Problem requirements: Each record should be given again exactly, and any picture in it left out.

#### Data to use

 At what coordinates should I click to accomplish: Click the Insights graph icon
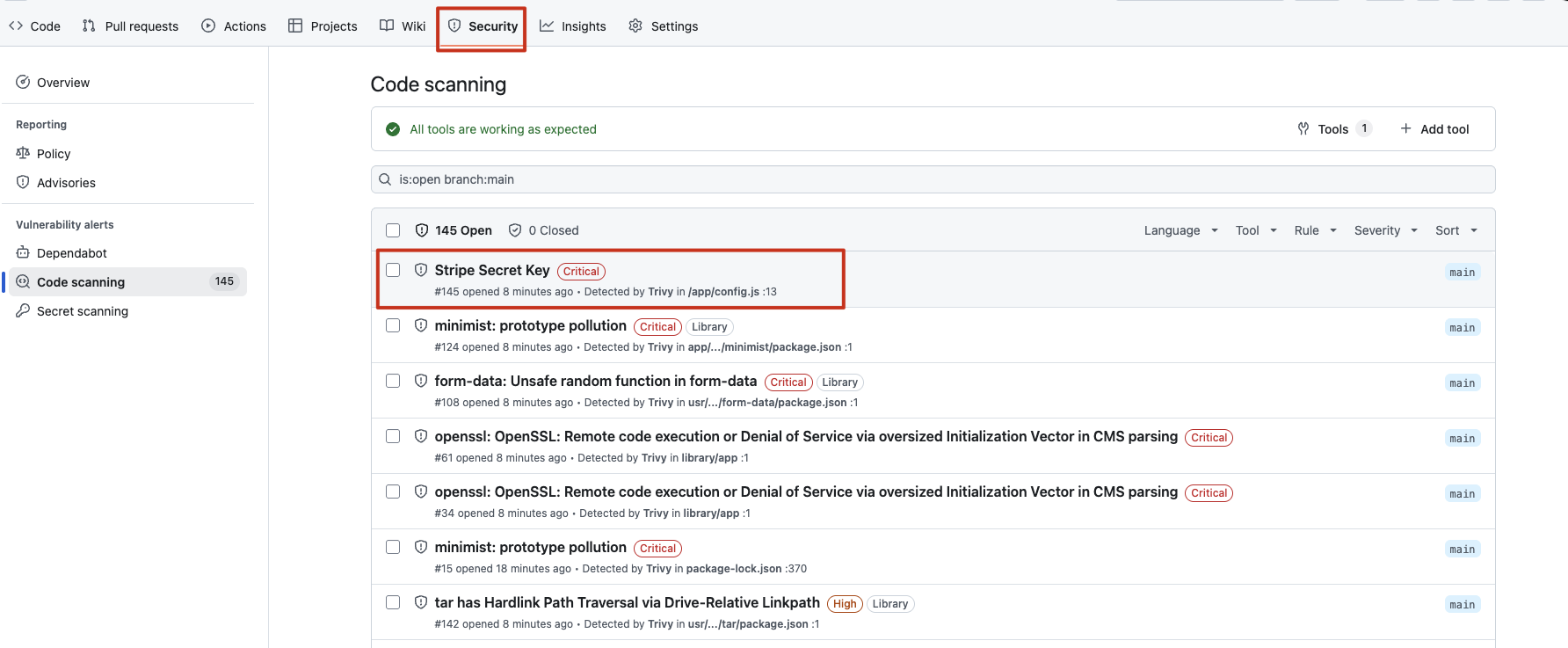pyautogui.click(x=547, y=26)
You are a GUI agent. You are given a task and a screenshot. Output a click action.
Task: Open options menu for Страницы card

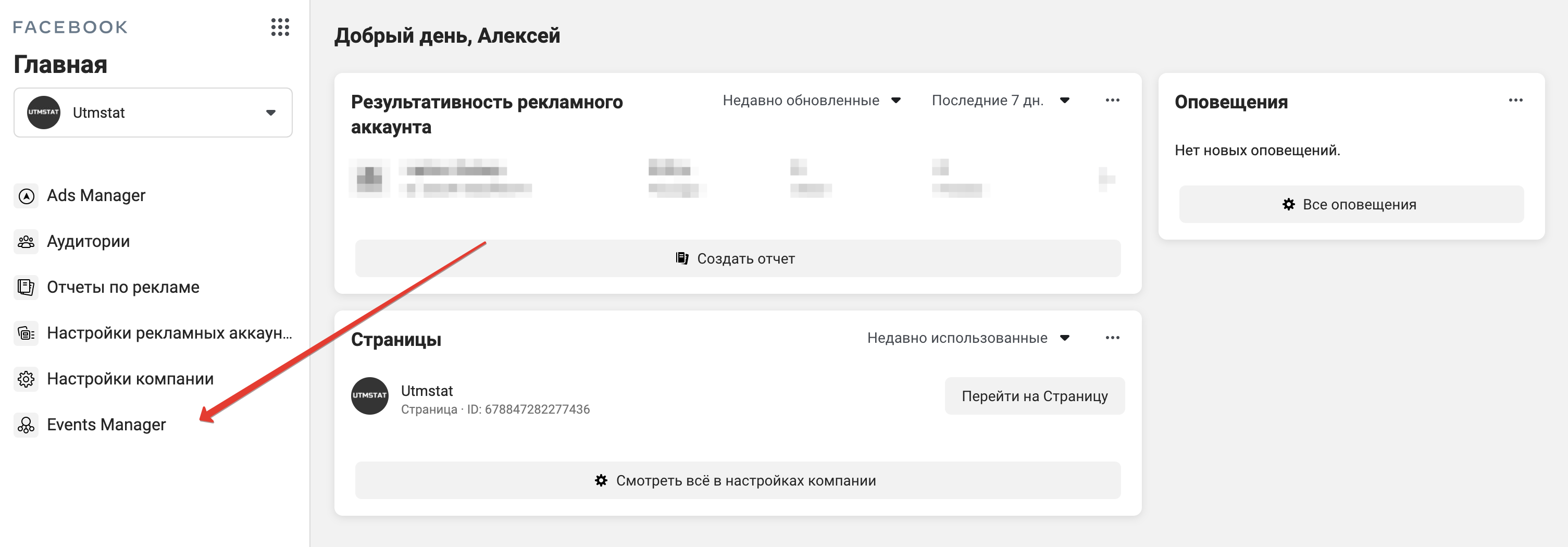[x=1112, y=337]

########

Reply to the exercise:
 At what coordinates should I click to accomplish: Click the Insights graph icon
pyautogui.click(x=547, y=26)
You are a GUI agent. You are given a task and a screenshot. Output a click action.
Task: Open options menu for Страницы card

[x=1112, y=337]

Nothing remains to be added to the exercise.